Appropriate way to denormalize Cassandra tables to support similar queries with additional parameters

63 views Asked by At

My data model is really simple. It models visits to web pages.

This is what my Visit model looks like (the syntax is express-cassandra schema syntax):

fields: {
    id: {
        type: 'uuid',
        rule: {
            required: true,
            message: 'id is required'
        }
    },
    userId: {
        type: 'int',
        rule: {
            required: true,
            message: 'userId is required'
        }
    },
    dateOfVisit: {
        type: 'timestamp',
        rule: {
            required: true,
            message: 'dateOfVisit is required'
        }
    },
    urlPort: 'int',
    urlHost: {
        type: 'text',
        rule: {
            required: true,
            message: 'urlHost is required'
        }
    },
    urlPath: 'text',
    urlQuery: 'text',
    urlProtocol: {
        type: 'text',
        rule: {
            required: true,
            message: 'urlProtocol is required'
        }
    },
    urlHash: 'text',
    pageTitle: 'text'
},
key: [['id'], 'dateOfVisit'],
clustering_order: {'dateOfVisit': 'desc'}

I have a few questions about this model:

Question #1:

I'm pretty sure I want to store the parts of the URL instead of storing the whole URL as a single string because it allows me to more easily run queries for visits to a specific domain, visits to a specific path within a domain, visits to secure pages vs. visits to insecure pages, links from secure pages to insecure pages (or the inverse), etc.

But, would it be better to store the parts of the URL as A) individual columns or B) as a single Map column.

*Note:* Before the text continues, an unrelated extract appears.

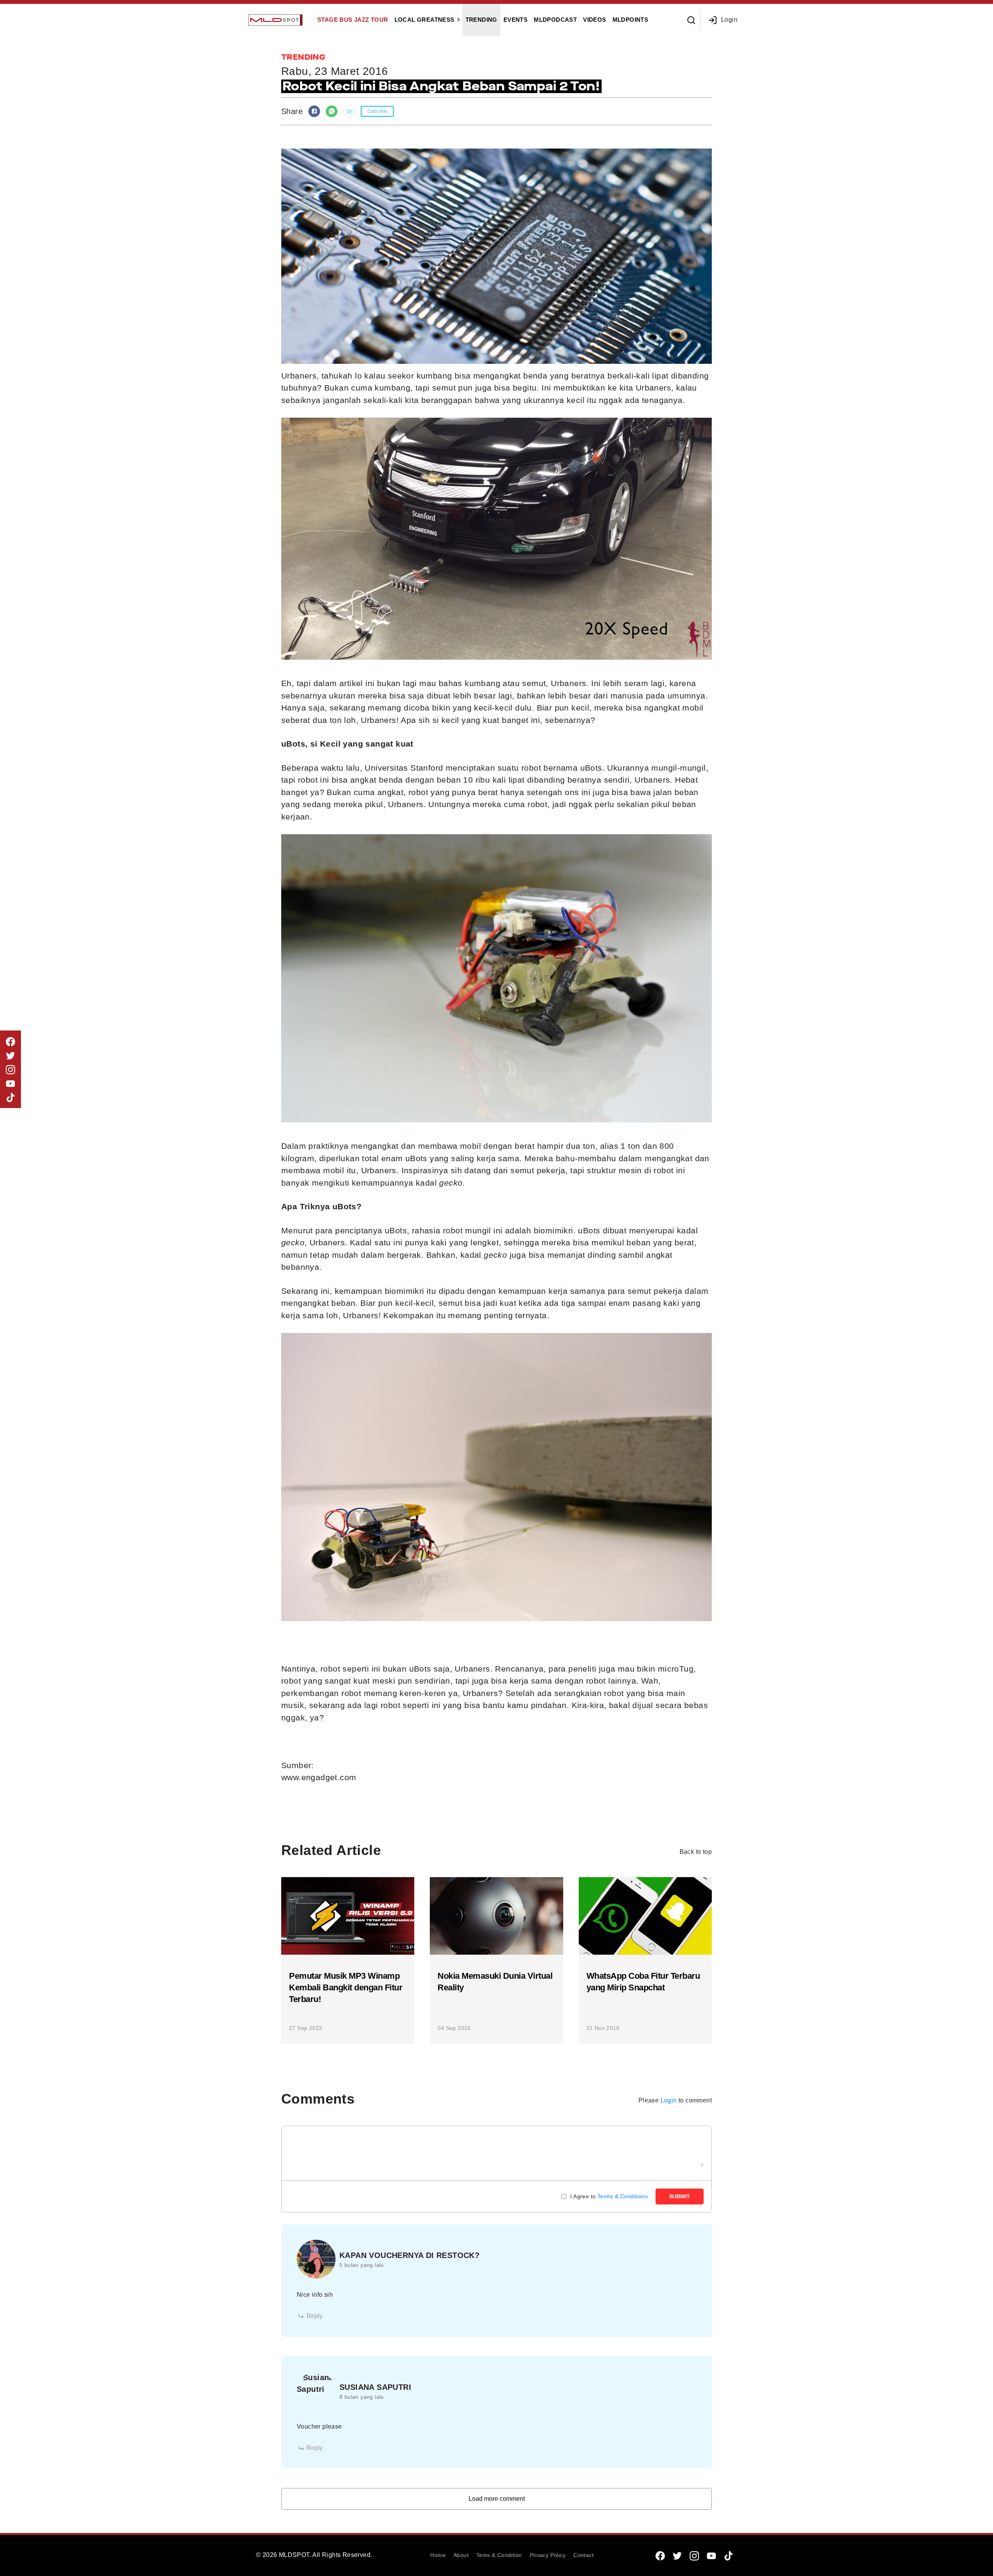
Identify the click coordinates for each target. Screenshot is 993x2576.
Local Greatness (424, 19)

Also, will I have to create additional tables with different primary keys just to support all the various queries from querying on different parts of the url?

Question #2

I'm going to have a number of different ways that I'm going to want to query the data.

  • Get all visits across all users
  • Get all visits for a single user
  • Get all visits on a given day or bucketed by hour within a given day
  • Get all visits to a given domain
  • Count all visits to a given domain grouped by path

So, given the various different types of queries, how should I store this model?

I currently have essentially the exact same fields stored in multiple tables just with different primary keys (one table with just (id) to support "get all visits across all users", another table with (id, userId) to support "get all visits for a specific user", etc.

This just feels like it creates multiple copies of the data just to support essentially the same query but with one additional condition to the where clause.

Is there a better way to model this?

1

There are 1 answers

0
Nadav Har'El On

On question 1: since the components of the URL always have the same keys (host, port, path, etc.) it is more efficient to have them as individual columns, and not a map. Especially in Cassandra 3 (or the upcoming Scylla 3.0) where the new, more efficient, file format doesn't require repeating the column names for every row - but such repeats will be necessary for a map (which could, in theory, have different keys in every instance).

On question 2: one thing you could do instead of maintaining several tables yourself (and always worry if the content of these different tables is consistent), you could use the Materialized Views feature (again, added in Cassandra 3 and in Scylla 3) which maintains all these different tables for you. This will still require the additional storage space on disk for all these tables, but will simplify your application. Another thing you could do is to use secondary indexes - which does not duplicate all the data, but rather create additional index tables which allow to find the original data in the table. E.g., such an auxiliary table would be used to get, given a URL path, the list of visits (keys to your original table) which have this path. But you don't need to maintain this table yourself - all you need to do is the ask to index a particular column, and Cassandra will maintain this table for you automatically and use it in queries which search for a certain value of this column.